━━ Excerpt to read
Unlike something like “Final Fantasy”, in “Dark Souls”, if you have trouble with a boss, grinding won’t do the trick. What these bosses ask from you is to fight them, to pay attention, to learn how they behave, understand their tells, their strengths and their weaknesses. This is what “git gud” is about. You don’t need to come back 10 levels stronger; you need to get better at the game, and the only way to do it is by playing it. The tightness in the design lies in the game’s consistency. It never breaks its own rules so play and die and learn from your mistakes and play again and make new ones.
Again: have heart. One of my favorite reassuring thoughts is this: every time you fight a boss can be the one you beat it.
Find My Summon Sign
Ever since I played it last year, I’ve gotten enough people into “Dark Souls” (at least to try it) to start a cult. Seriously, I should be getting residuals from FromSoftware. But I don’t only get them into it; I do so and try to follow their progress as closely as I can without being intrusive. I’ve enjoyed coaching people through these games almost as much as I’ve enjoyed playing them myself.
If you want my help, don’t hesitate to ask (Twitter is your best bet). I’d love to help anyone get through these games; if you need anything from me—minor advice or straight-up jolly cooperation—I am a certified Warrior of Sunlight, and want to help. Everyone deserves to enjoy “Dark Souls”.
Now, to the personal part.
Why I Played “Dark Souls” (And Why You Should Too)
If two years ago you had told me that a game I played at age 31 would dethrone “Silent Hill 2”, “Mass Effect 3” or “Final Fantasy VIII” from my favorites of all time, I would’ve laughed. My love for “Dark Souls” went from zero to one hundred when I played it, and I wouldn’t be lying if I said that it’s the single most important piece of pop culture for me, personally (though it might share that title with “The Lion King”). It did change many aspects of how I look at life, definitely made me change the way I look at videogames and in many ways ruined them for me.
━━━━
━━ Data extract
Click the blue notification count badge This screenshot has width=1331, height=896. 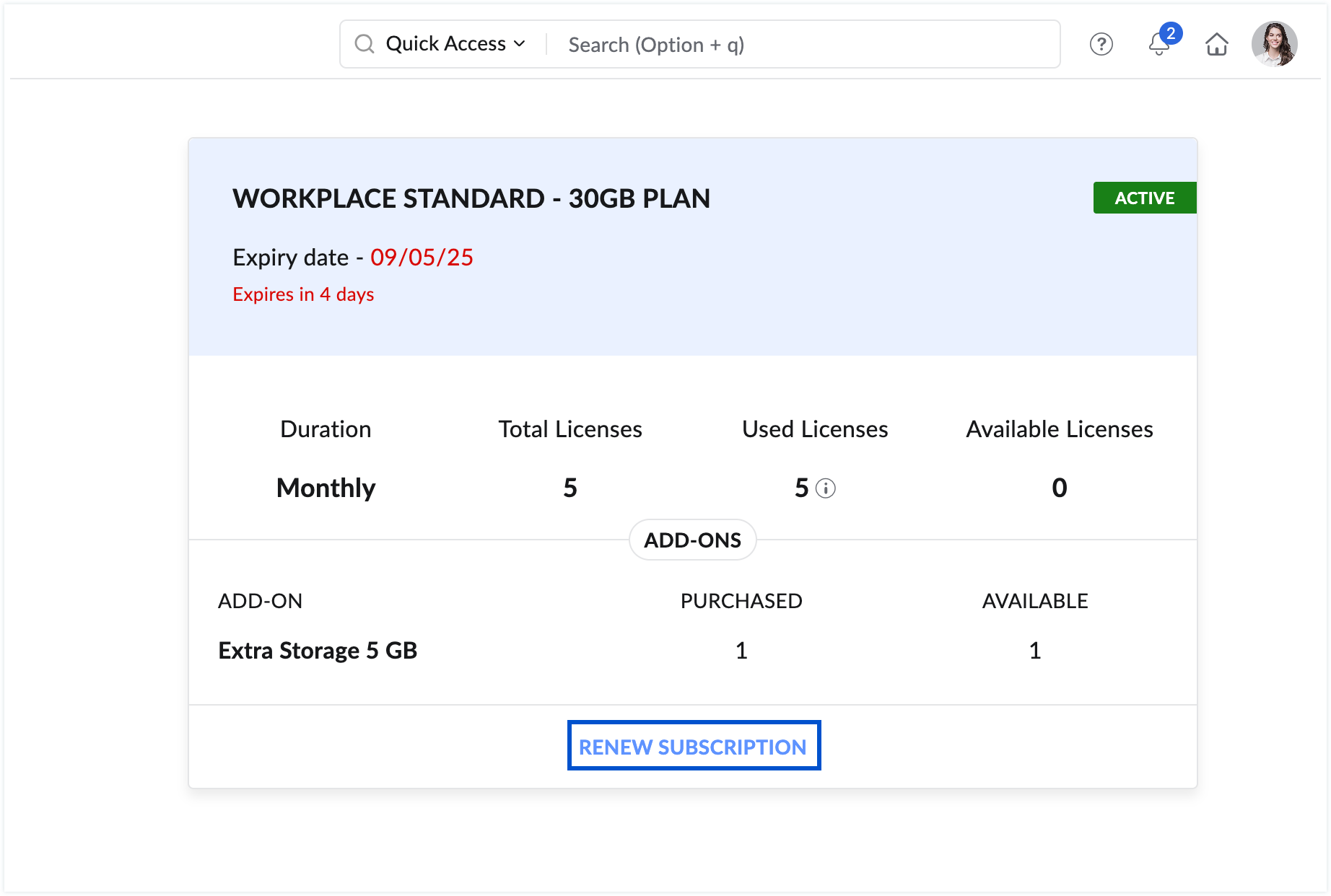[1171, 33]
━━━━
## What to work on
1 > Quote word for word the passage of the Dark Souls essay that opens with the words "If two years" and closes with "them for me.".
2 > Pick up the Dark Souls essay right after its final sentence and write what comes next.

## Results
1 >
If two years ago you had told me that a game I played at age 31 would dethrone “Silent Hill 2”, “Mass Effect 3” or “Final Fantasy VIII” from my favorites of all time, I would’ve laughed. My love for “Dark Souls” went from zero to one hundred when I played it, and I wouldn’t be lying if I said that it’s the single most important piece of pop culture for me, personally (though it might share that title with “The Lion King”). It did change many aspects of how I look at life, definitely made me change the way I look at videogames and in many ways ruined them for me.

2 >
It all began as a self-appointed exercise in temper control, in tolerance for frustration. I never considered myself good at videogames, even when I played dozens per year. I knew that I would have a shit time with “Dark Souls”, but I felt that if I could get through it without turning green, I would be able to pat myself on the back.
And I didn’t just manage to finish the game; I played through the trilogy plus “Bloodborne” in one epic string of over 210 hours of gaming, and came through a changed man. It was a bittersweet, often horrible experience, but I will never forget it. I will never forget the absolute desperation I felt many times, or the innumerable moments of joy and satisfaction. I certainly will never forget watching the third game’s desolate final shot, eyes watering at the thought of the journey being over.
The thing is: I wish I could play these games again for the first time. If you haven’t played them, I pity your past but envy your future. Unlike many other veterans, I know that anyone can beat “Dark Souls”, and I want to be there for anyone who’s brave enough to at least try to do so.
“Dark Souls” has ironically become my happy place. Playing it asks me to focus, helps me forget the shitty things in life. It makes me feel capable and strong. It’s even helped me make great friends with people with whom I thought I had nothing in common. To some, it even helped them cope with depression and suicidal tendencies.
This is, in many ways, an important game.
The story has an interesting metanarrative: many undead try to become the Chosen Undead, but most fail. Most lose hope, lose humanity, give up, and become Hollows. In this way, only some will finish the game and call themselves the Chosen Undead, Lord of Cinder, someone who stood up against all odds and conquered the greatest challenges. Any one undead can be a Lord of Cinder—so why not you?
See you all in Lordran, and praise that incandescent Sun!